As we deviate from our usual sleep times – across days, weeks, months – the more health risks appear to climb.

Not because the body is petty. Because it is programmed.

So what does “consistent” actually mean?

We are not talking military precision. Experts allow a 30-minute buffer either side. Bed at 10:30pm most nights? Fine. Up at 6:30am? Lovely. Drift to 11pm occasionally? You’ll survive.

The key is not to swing wildly between night owl and lark.

Helpful tricks include:

An evening wind-down alarm (an alarm to go to bed — deeply humbling, but effective).

Morning light exposure at the same time each day — ideally outside, even if it’s cloudy.

Keeping weekends broadly similar to weekdays.

Avoiding the creeping creep of “just one more episode”.

Light in the morning is especially important. It tells your body when the day begins, which sets the timer for when melatonin — the sleep hormone — will arrive that evening. Think of it as pressing “start” on the 24-hour washing machine that is you.

The unromantic conclusion

We all love the idea of freedom. A late night here. A lie-in there. The delicious anarchy of not caring what the clock says.

But it turns out the clock cares what you do.

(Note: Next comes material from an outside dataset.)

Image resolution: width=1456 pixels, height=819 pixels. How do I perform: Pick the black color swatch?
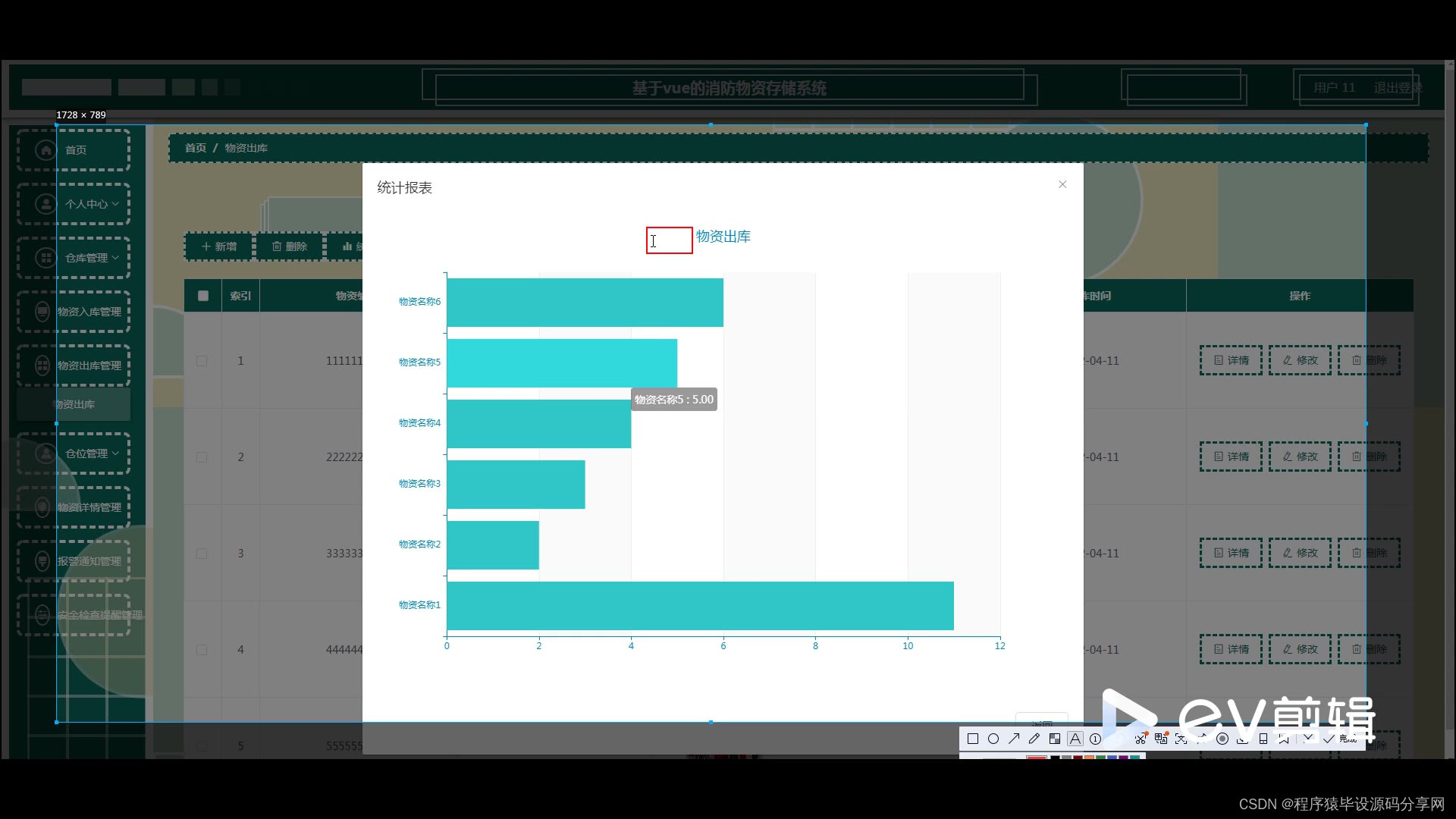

Going to bed and waking up at roughly the same time each day may not be glamorous. It will not earn you bragging rights at brunch. It may, however, quietly protect your heart, your waistline and your brain.

Which is to say: wildly exciting? No.

Wildly sensible? Infuriatingly, yes.

So tonight, at the same time as last night, I suggest you toddle off to bed.

Your circadian Labrador will be thrilled.